Tag: hiring

  • Cultural Fit versus Cultural Fit

    There is a remark on hiring I’ve heard quite a few times recently. It’s about sending a rejection message to a candidate. It goes along the lines: “Just don’t tell them that they’re not a good fit for the culture. That’s bullshit. That means nothing.”

    A Bad Fit

    I can’t say that such a remark lands well with me. I do, however, understand where it is coming from. As the industry, we started paying attention to the culture. It’s on our radars. We may have only a vague understanding of what organizational culture is but it is already a part of the discourse. This vagueness of understanding of the concept actually comes handy when there’s no tangible reason to reject a candidate but we still somehow didn’t like them.

    They are a bad cultural fit.

    Whatever that means.

    See, the problem I have with many of these statements is that they’re used as a bludgeon without much thought invested to why “we didn’t like” a candidate. Because of that we often throw the baby out with the bathwater.

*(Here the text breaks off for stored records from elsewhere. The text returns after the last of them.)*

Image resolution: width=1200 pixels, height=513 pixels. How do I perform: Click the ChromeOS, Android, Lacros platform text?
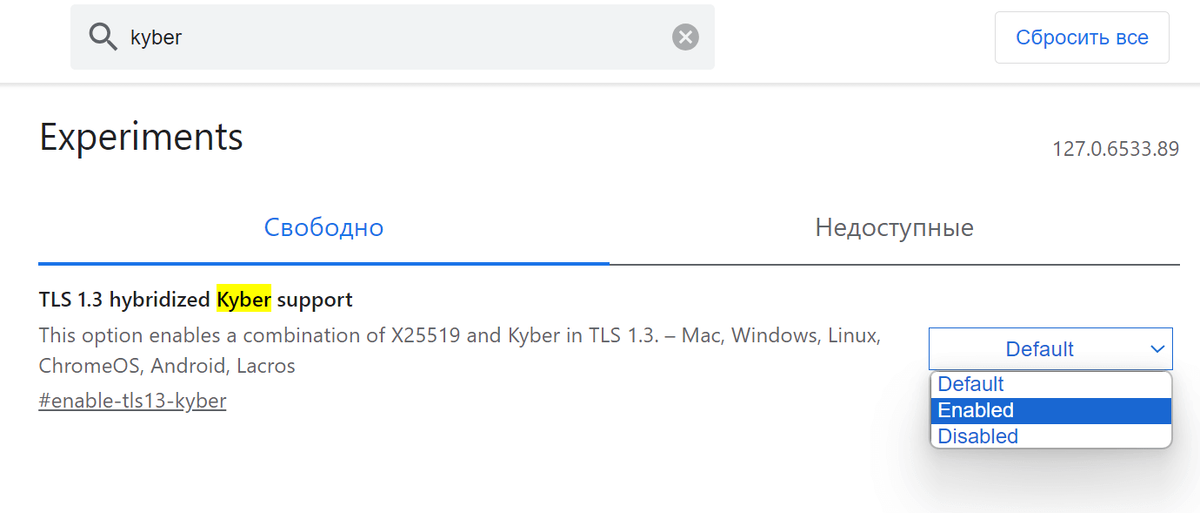(x=167, y=366)
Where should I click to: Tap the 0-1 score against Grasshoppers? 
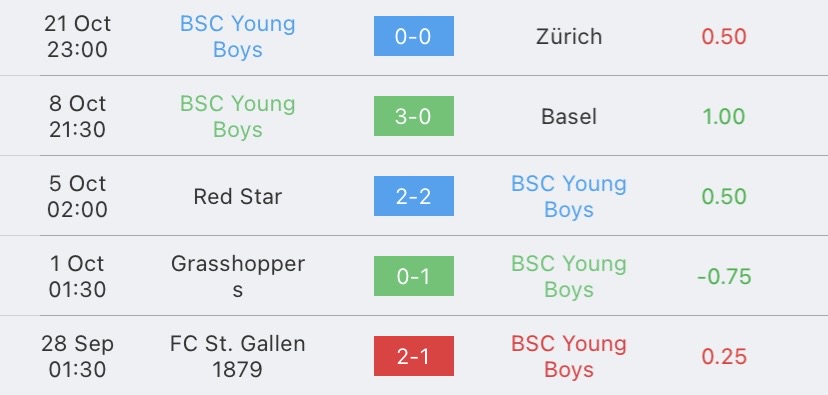413,276
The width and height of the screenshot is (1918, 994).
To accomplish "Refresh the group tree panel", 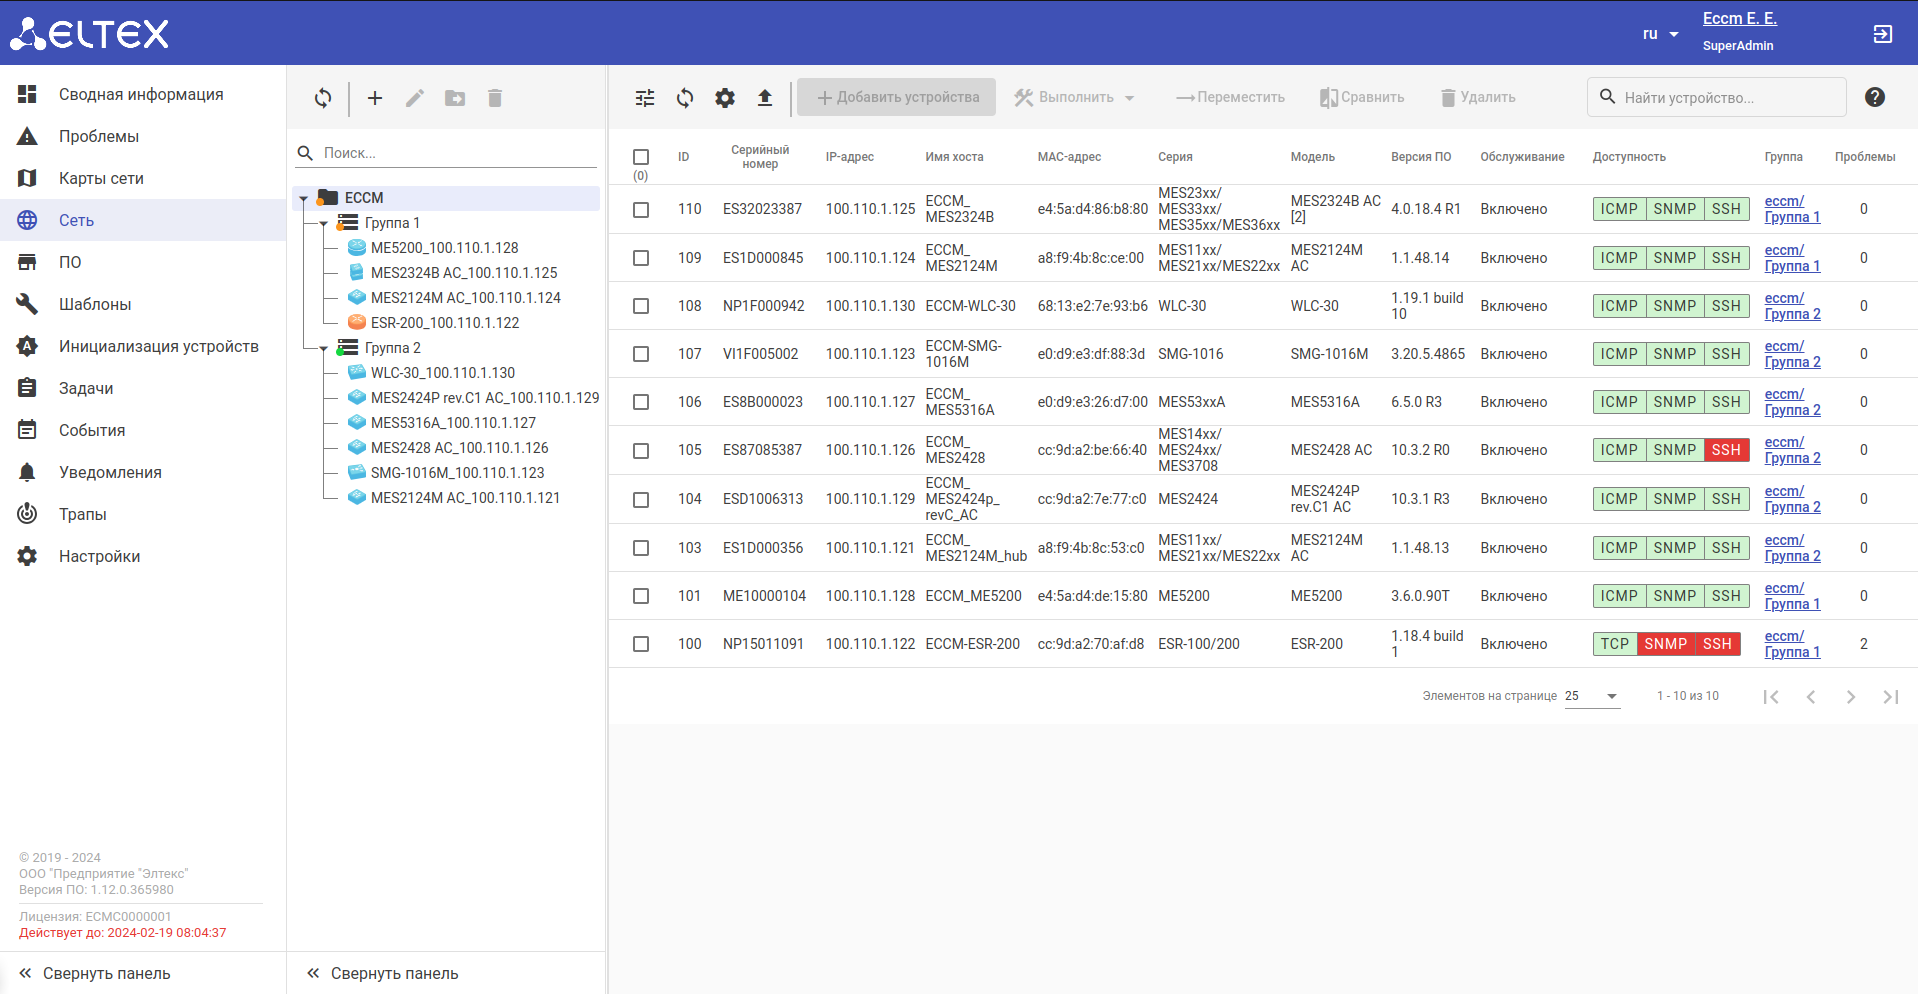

    A Good Fit versus Likability

    When hearing about lack of cultural fit I often follow up ask what it means that a candidate wasn’t a good cultural match. The answer, most often, is something like “that’s a person we wouldn’t get on well with”, or “that’s not a person I’d like to hang out with”, or “it’s not my kind of a person”. These boil down to how likable a candidate is for an assessing person.

    The problem is that likability is a terrible way of assessing cultural fit. Not only is it not helpful, but it is also counterproductive.

    If we chose likability as our guiding principle to judge cultural match we would end up with a group of people similar to each other. They’d have similar interests, many shared views and beliefs, etc. We would be building a very homogeneous culture. An echo chamber.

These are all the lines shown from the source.